In January 2025, New York Governor Kathy Hochul proposed legislation within her FY 2026 Executive Budget that could significantly reshape healthcare transactions in the state. This legislation introduces a “Cost Market Impact Review” (CMIR) process for material transactions involving healthcare entities, aiming to assess their effects on cost, quality, access, health equity, and competition. While the proposal has sparked conversations across the healthcare and private equity sectors, it offers a pivotal opportunity for strategic planning and collaboration if approached with foresight.
At its core, the CMIR process signals a broader regulatory shift prioritizing transparency and accountability in healthcare transactions. Under the proposed legislation, healthcare entities contemplating material transactions would face an extended pre-closing notice period, new annual reporting obligations, and the potential for lengthy delays due to comprehensive reviews by the New York Department of Health (DOH). For stakeholders, this represents both a challenge and an opportunity to align transactions with the state’s goals of improving healthcare outcomes and equity while ensuring compliance.
Understanding the Proposal’s Scope and Ambiguities
The legislation’s potential impact hinges on several undefined terms, such as what constitutes a “healthcare entity,” “material transaction,” and “de minimis exception.” Currently, healthcare entities broadly include physician practices, health systems, insurers, and management services organizations, among others. The law would apply to transactions that increase a healthcare entity’s gross in-state revenues by $25 million or more. However, how “in-state revenues” are calculated remains ambiguous, leaving room for interpretation.
The proposed legislation also empowers the DOH to require extensive documentation during its preliminary review and potential CMIR. While these measures aim to protect patients and communities by fostering competition and health equity, they may add layers of complexity and delay to transactions, particularly for private equity sponsors and healthcare systems accustomed to more streamlined processes.
Strategic Planning Amid Heightened Scrutiny
Private equity firms, hospital systems, and other stakeholders must adopt proactive strategies to address these regulatory changes. Given the increased focus on healthcare transaction transparency, due diligence will need to evolve. It will no longer suffice to simply evaluate the financial viability and operational synergies of a deal. Instead, stakeholders must incorporate a detailed assessment of a transaction’s impact on access, quality, and equity, as perceived by regulators.

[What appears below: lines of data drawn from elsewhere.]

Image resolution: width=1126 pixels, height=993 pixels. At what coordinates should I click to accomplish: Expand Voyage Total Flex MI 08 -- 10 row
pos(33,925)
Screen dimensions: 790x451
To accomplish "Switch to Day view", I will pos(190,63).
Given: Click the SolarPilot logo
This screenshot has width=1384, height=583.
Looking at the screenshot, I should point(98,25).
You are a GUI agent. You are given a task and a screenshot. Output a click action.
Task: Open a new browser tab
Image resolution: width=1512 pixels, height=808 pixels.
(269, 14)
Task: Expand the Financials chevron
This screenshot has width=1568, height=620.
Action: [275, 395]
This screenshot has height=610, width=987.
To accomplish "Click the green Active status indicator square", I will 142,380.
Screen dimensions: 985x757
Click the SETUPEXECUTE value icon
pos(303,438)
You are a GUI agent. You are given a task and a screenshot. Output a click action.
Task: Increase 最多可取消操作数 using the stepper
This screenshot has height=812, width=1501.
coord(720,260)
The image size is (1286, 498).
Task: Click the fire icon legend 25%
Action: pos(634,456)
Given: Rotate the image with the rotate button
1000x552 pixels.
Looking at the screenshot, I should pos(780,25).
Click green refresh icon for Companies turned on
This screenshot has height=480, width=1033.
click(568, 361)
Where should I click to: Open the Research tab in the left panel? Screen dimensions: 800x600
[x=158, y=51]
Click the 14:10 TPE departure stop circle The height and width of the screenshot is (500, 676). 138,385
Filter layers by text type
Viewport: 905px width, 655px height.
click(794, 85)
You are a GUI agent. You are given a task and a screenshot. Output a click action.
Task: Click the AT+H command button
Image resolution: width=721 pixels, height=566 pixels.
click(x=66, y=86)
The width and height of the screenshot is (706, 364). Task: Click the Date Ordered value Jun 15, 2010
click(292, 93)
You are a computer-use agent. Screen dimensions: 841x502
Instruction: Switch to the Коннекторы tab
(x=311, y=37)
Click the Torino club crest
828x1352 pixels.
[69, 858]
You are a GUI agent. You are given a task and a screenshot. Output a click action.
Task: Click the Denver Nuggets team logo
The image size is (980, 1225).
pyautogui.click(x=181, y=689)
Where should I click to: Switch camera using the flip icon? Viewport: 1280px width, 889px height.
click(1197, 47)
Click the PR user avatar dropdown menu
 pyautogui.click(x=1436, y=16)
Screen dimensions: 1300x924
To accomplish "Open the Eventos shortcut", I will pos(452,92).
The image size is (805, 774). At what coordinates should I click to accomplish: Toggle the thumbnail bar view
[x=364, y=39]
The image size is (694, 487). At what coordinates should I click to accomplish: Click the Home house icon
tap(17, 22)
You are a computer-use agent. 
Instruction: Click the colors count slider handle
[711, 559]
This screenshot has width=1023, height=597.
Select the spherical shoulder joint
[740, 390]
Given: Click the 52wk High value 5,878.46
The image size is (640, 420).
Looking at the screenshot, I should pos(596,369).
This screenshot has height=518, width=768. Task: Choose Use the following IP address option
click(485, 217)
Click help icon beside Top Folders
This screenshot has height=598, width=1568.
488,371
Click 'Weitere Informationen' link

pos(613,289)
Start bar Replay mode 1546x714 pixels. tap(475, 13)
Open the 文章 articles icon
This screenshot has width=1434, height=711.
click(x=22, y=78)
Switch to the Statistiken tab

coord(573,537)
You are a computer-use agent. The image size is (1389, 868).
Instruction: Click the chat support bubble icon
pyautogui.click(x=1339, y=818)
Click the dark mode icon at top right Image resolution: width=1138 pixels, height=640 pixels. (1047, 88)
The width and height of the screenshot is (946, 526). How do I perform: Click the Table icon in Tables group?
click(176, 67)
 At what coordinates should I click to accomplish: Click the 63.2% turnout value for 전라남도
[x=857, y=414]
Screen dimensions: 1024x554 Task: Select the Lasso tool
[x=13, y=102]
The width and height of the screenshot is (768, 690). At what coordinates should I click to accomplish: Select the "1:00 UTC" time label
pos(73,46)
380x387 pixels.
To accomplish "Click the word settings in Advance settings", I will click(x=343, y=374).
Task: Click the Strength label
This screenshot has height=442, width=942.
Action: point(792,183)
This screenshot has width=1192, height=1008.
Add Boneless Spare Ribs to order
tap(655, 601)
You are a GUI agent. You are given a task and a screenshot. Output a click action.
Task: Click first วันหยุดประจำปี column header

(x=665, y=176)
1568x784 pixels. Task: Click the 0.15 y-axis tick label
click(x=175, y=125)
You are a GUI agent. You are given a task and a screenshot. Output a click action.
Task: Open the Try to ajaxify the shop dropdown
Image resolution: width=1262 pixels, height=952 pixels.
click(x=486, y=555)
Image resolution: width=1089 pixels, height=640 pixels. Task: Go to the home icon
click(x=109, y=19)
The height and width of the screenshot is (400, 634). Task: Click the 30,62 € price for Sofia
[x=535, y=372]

This requires tailoring transaction structures to align with New York’s healthcare priorities. For instance, parties might emphasize commitments to underserved communities, bolster access to primary care, or invest in workforce development as part of their transaction narratives. Doing so not only mitigates regulatory risk but also positions the transaction as a partnership with the state in achieving shared healthcare goals.
Implications for Private Equity and Healthcare Systems
For private equity firms, the proposed legislation underscores the importance of long-term planning in healthcare investments. Firms will need to engage legal and regulatory experts early to navigate the complexities of compliance. Moreover, these firms should be prepared to articulate how their transactions contribute to innovation and sustainability in healthcare delivery.
Healthcare systems, on the other hand, may face challenges balancing transaction timelines with regulatory compliance. However, this moment also presents an opportunity for hospital systems to demonstrate leadership in addressing cost and quality challenges. By proactively engaging with state regulators, healthcare systems can set a collaborative tone, shaping CMIR outcomes in their favor.
Opportunities Amid Challenges
While the CMIR process may lengthen transaction timelines and require more robust documentation, it also opens the door for stakeholders to differentiate themselves. Transactions that clearly address New York’s objectives—whether by improving access to care, addressing social determinants of health, or enhancing health equity—will likely stand out in the regulatory process.
Furthermore, the proposal encourages healthcare entities to think beyond traditional metrics of success. Transactions that integrate advanced data analytics, innovative care models, or population health initiatives may not only meet regulatory requirements but also unlock new avenues for growth and patient impact.
Looking Ahead
The proposed legislation reflects a growing trend across the U.S., where states are increasingly scrutinizing healthcare transactions to ensure alignment with public policy goals. Massachusetts and Indiana have introduced similar requirements, and other states may follow suit. As such, the New York proposal serves as both a cautionary tale and a roadmap for stakeholders navigating this evolving landscape.
For private equity firms, hospital systems, and other healthcare stakeholders, now is the time to adapt. This means not only preparing for regulatory compliance but also embracing a more collaborative approach to transactions. By aligning with state priorities, stakeholders can turn regulatory challenges into opportunities to drive meaningful, sustainable change in healthcare delivery.
The road ahead requires careful navigation, but the potential rewards—improved healthcare outcomes, stronger partnerships with regulators, and enhanced community impact—make the journey worthwhile.